Communiqué
pour diffusion immédiate

Message à Jean Charest
Étiquetage obligatoire des OGM: Je me souviens

Montréal, le 2 juin 2003 – À la veille de la reprise des travaux parlementaires à Québec, une coalition de groupes environnementaux, de consommateurs, d’agriculteurs et de syndicats, rappelle au gouvernement libéral que Jean Charest a promis de mettre en place l’étiquetage obligatoire des aliments contenant des OGM (organismes génétiquement modifiés).

Devant le nouveau bureau du Premier ministre sur la rue Sherbrooke Ouest, une douzaine de représentants des groupes, vêtu de combinaisons blanches, arboraient chacun une reproduction d’une plaque d’immatriculation automobile, immatriculée ainsi : «étiquetage obligatoire, OGM–PLQ, je me souviens».

«L’étiquetage obligatoire des OGM était un engagement électoral très ferme du PLQ. Nous souhaitons le redire au gouvernement afin qu’il en fasse l’annonce rapidement afin que l’étiquetage obligatoire entre en vigueur d’ici la St-Jean-Baptiste de 2004», explique Éric Darier de Greenpeace.

«Savoir ce que l’on mange est un droit fondamental que le PLQ doit respecter», déclare Gaétan Chateauneuf, vice-président du Conseil central du Montréal métropolitain de la CSN.

«De plus en plus de gens veulent manger des aliments sains et certifiés biologiques qui ne contiennent ni pesticide et ni OGM, c’est une question de sécurité alimentaire», affirme Isabelle Joncas d’Équiterre. «L’étiquetage obligatoire des OGM s’impose.»

«Les sondages indiquent qu’une écrasante majorité de Québécois et Québécoises réclament l’étiquetage obligatoire.
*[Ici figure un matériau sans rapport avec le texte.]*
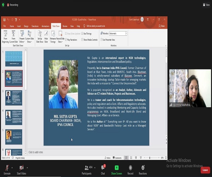Open the Review ribbon tab
Image resolution: width=212 pixels, height=177 pixels.
pos(65,26)
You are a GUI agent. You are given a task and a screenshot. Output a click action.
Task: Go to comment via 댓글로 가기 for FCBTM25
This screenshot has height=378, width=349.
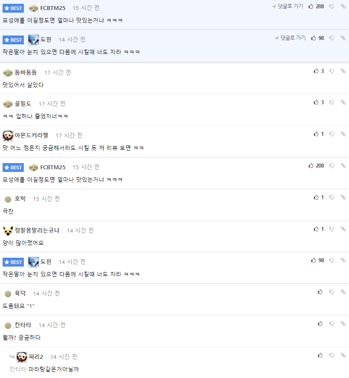point(287,6)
Alors que le gouvernement du Canada tente par tous les moyens de l’éviter, le Québec devrait être le chef de file dans ce dossier», précise Charles Tanguay de l’Union des consommateurs.

«Ça fait plus de trois ans que le gouvernement fédéral promet en vain un étiquetage «volontaire». On ne peut plus attendre, il faut que le gouvernement du Québec ait le courage de mettre en place l’étiquetage obligatoire», insiste Marie-France Huot d’Option consommateurs.

«D’après un sondage, 82,7 % des producteurs agricoles sont en faveur de l’étiquetage obligatoire des OGM (1). Les agriculteurs veulent cultiver des aliments qui ont la confiance des consommatrices et des consommateurs. De plus, notre perte d’autonomie est sans cesse grandissante», constate Benoît Girouard, de l’Union paysanne.

«Nous refusons d’être les cobayes de la plus vaste expérience scientifique de tous les temps, puisque 60 à 75% des produits alimentaires transformés disponibles dans nos épiceries contiennent des OGM bien que personne ne connaisse encore les impacts à long terme sur la santé humaine et les écosystèmes. C’est pourquoi, nous réclamons l’étiquetage obligatoire des OGM», de conclure Claire Heenan d’ENvironnement JEUnesse.

Les groupes invitent les citoyennes et les citoyens à afficher la plaque d’immatriculation en faveur de l’étiquetage obligatoire des OGM. Pour télécharger l’affiche et les autocollants: www.greenpeace.ca

(1) Groupe Everest, La Presse, 14 mai 2001, p. A4. 300 entrevues. Marge d’erreur d’environ 5,6 %, 19 fois sur 20.